Appliquer mon habituel esprit critique sur un documentaire aussi personnel que Bye me semble impossible après mon visionnement.
Après l’effort massif de Radio-Canada pour mettre en vedette cette démarche d’Alexandre Taillefer à la suite du suicide de son fils Thomas, c’est avec les yeux barbouillés de larmes que je tentais de prendre un certain recul afin de cogiter ce documentaire d’une heure sur la cyberdépendance et la détresse psychologique des adolescents.
Prendre une distance est improbable ici dans la mesure où on ne peut pas rationaliser la mort d’un enfant. On ne peut pas critiquer la démarche d’un père qui tente d’éviter ce deuil à d’autres parents quand il nous présente, avec une étonnante humilité, un pan de sa vie difficile à partager parce qu’il croit que c’est la chose à faire pour atteindre le plus de monde possible. S’attarder aux détails techniques d’un tel documentaire serait malhonnête.
Critiquer Alexandre Taillefer qui fait la ronde des médias le jour du deuxième anniversaire de la mort de son fils, ça ne serait pas honnête et, de toute façon, ce n’est pas ce que m’inspire cette proposition qu’est Bye.
J’ai plutôt envie de vous inviter à le visionner et d’écouter les réponses des jeunes quand ils parlent de leurs problèmes. Regarder le non verbal, prenez le temps d’observer sans juger leur quotidien au lieu de bêtement faire la chasse aux sorcières aux jeux vidéo et à la vie devant les écrans. Le documentaire traite de la cyberdépendance, il faut se le rappeler, et ne condamne pas systématiquement tout ce qui se passe dans le monde virtuel.
C’est une distinction importante à faire entre la passion pour les jeux vidéo, par exemple, et la dépendance. Un peut devenir un mode de vie créatif et productif et l’autre, comme la dépendance aux substances, par exemple, obscurcit tout le reste.
L’approche de Bye n’est pas sans faute, mais elle touche les bonnes cordes. Alexandre Taillefer, le père de famille derrière l’homme d’affaires aux mille tribunes, s’expose afin de toucher à son tour des jeunes comme il aurait souhaité sans doute le faire avec son propre fils avant l’irréparable. Une scène particulièrement poignante où il discute avec un jeune qui lui présente la lettre de suicide qu’il avait rédigé pour ses parents illustre bien ce qu’un père qui a perdu son fils aurait aimé pouvoir lui dire avant l’irréversible.
Lors des quelques moments intimes avec Taillefer qui répond aux questions de Jean-Philippe Dion hors cadre, on est laissé à nous-mêmes devant un père de famille résilient qui, malgré un amour indéniable de la vie, ne peut plus faire comme avant.

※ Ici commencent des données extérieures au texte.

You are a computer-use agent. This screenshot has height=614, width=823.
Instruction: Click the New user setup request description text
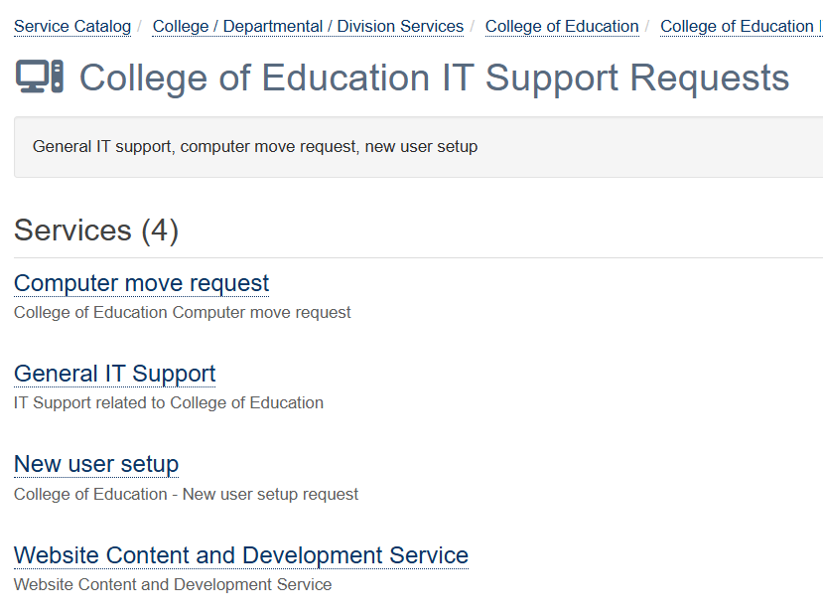click(187, 495)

Cette urgence d’aider, de prévenir, d’écouter, elle s’alimente forcément dans ce deuil.
C’est puissant comme motivation, autant pour Alexandre Taillefer qui alimente ce projet que pour le public qui le reçoit. Cette inévitable fatalité, elle frappe le téléspectateur de plein de fouet.
Ça apporte une puissance au documentaire, une force séductrice pour qu’on écoute la détresse psychologique au lieu de l’écarter du revers de la main avec des insultes et des jugements.
Bye est un film utile, nécessaire, mais surtout une proposition humaine et touchante.
Merci Alexandre Taillefer, tout simplement merci.